The kerberos object is optional and defines a kerberos service name used in authentication.

"kerberos": {
    "serviceName": <string>
}
Name Type Description
kerberos object Optional. A key-value pair that defines the kerberos service name agents use to authenticate via kerberos.
kerberos
.serviceName
string The service name agents use to authenticate to a mongod or mongos via kerberos. This name is also used to set the saslServiceName option in a MongoDB configuration, as described on the MongoDB Server Parameters page in the MongoDB manual.

Indexes

The indexConfigs array is optional and defines indexes to be built for specific replica sets.

"indexConfigs" : [
    {
        "key" : [
            [ <string> , <val> ],
            ...

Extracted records
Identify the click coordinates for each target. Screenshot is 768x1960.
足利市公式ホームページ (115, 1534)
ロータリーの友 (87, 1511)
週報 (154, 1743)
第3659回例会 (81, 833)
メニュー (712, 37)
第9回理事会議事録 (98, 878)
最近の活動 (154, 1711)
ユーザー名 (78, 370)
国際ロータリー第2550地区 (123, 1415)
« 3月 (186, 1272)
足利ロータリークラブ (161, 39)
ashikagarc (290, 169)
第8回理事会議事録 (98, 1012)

_BRIEF A_. In the configuration reference, which option in a MongoDB configuration is set using the kerberos service name?
_BRIEF B_. Pick up the configuration reference on kerberos and indexes right after its last line and continue it.
The entries stand apart from the configuration reference and are separate material.

_ANSWER SPACE A_. The saslServiceName option.

_ANSWER SPACE B_.
        ],
        "rsName" : <string>,
        "dbName" : <string>,
        "collectionName" : <string>
        "collation" : {
            locale : <string>,
            caseLevel : <boolean>,
            caseFirst : <string>,
            strength : <number>,
            numericOrdering : <boolean>,
            alternate : <string>,
            maxVariable : <string>,
            normalization : <boolean>,
            backwards : <boolean>
        },
        "options" : { <key> : <value>, ... }
    },
    ...
]
Name Type Necessity Description
indexConfigs object array Optional Objects that define specific indexes to be built for specific replica sets.
indexConfigs
.key
array of arrays Required Keys in the index. This “array of arrays” contains a single array if the index has just one key.
indexConfigs
.rsName
string Required The replica set that the index is built on.
indexConfigs
.dbName
string Required Database that is indexed.
indexConfigs
.collectionName
string Required Collection that is indexed.
indexConfigs
.collation
object Optional

If the index uses collation (available beginning with MongoDB 3.4), this specifies the language-specific rules to use when sorting and matching strings.

If you include the indexConfigs.collation object, you must include the indexConfigs.collation.locale field. All other fields are optional.

If you do not include the indexConfigs.collation object, the index can’t include collation.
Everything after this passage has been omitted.